§ **WORK ITEM**
Reproduce, without alteration, every line of the data; exclude the images.

Stored data entries
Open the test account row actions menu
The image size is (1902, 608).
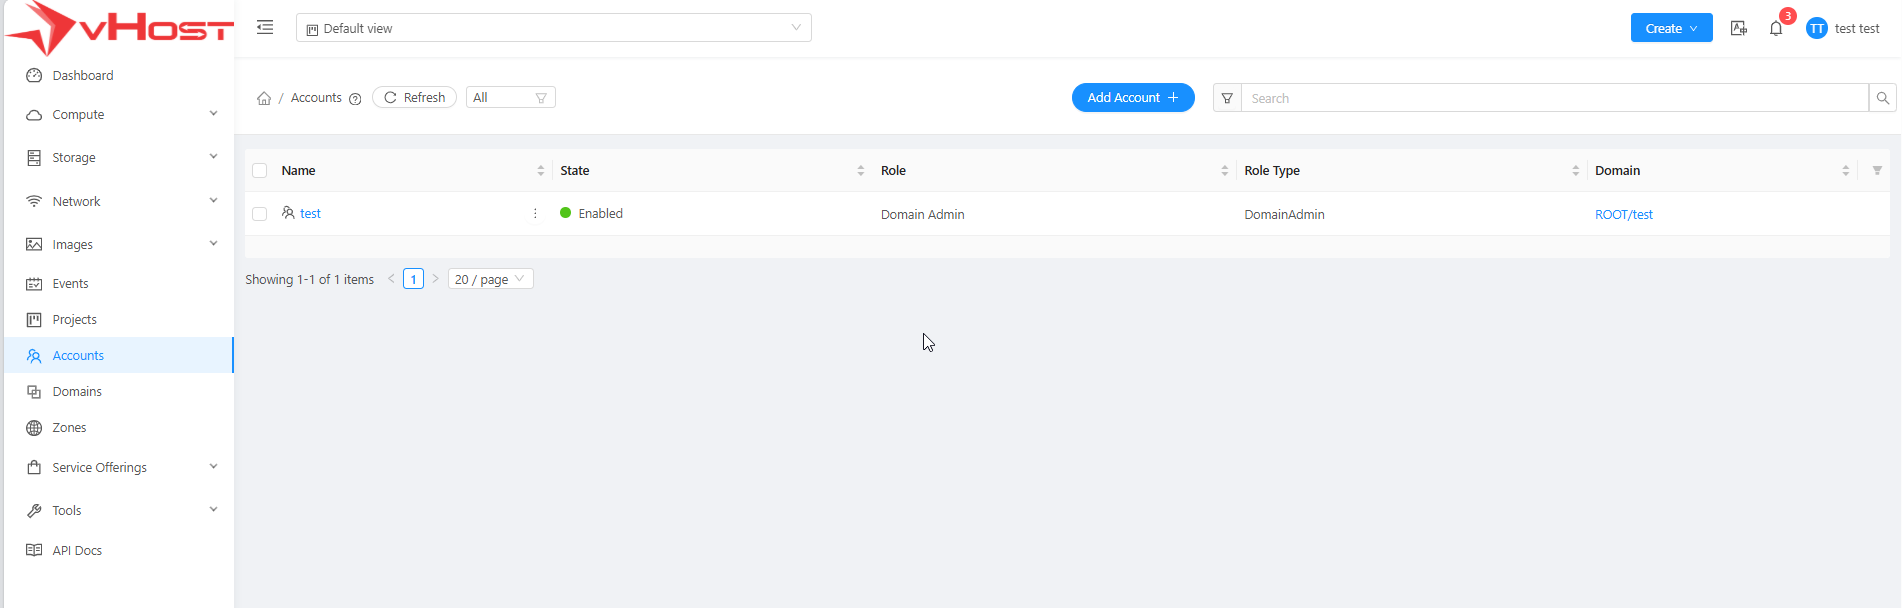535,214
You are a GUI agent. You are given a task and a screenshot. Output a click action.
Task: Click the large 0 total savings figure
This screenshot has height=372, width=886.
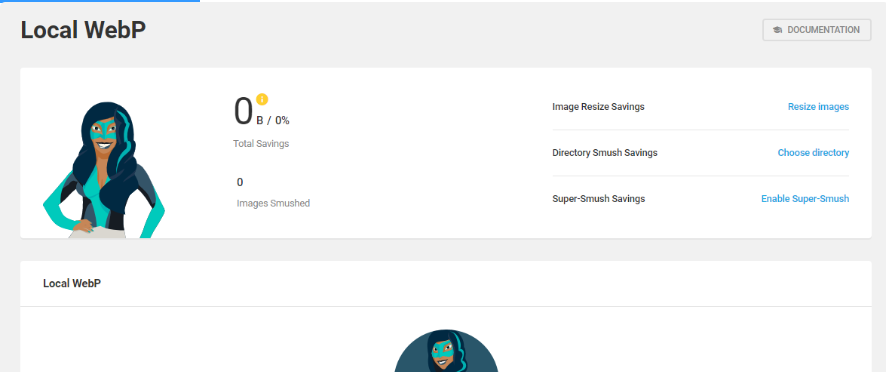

§ **WRITTEN SOLUTION**
Open the test account row actions menu
The image size is (1902, 608).
535,214
You are a GUI agent. You are given a task and a screenshot. Output a click action.
Task: Click the large 0 total savings figure
This screenshot has height=372, width=886.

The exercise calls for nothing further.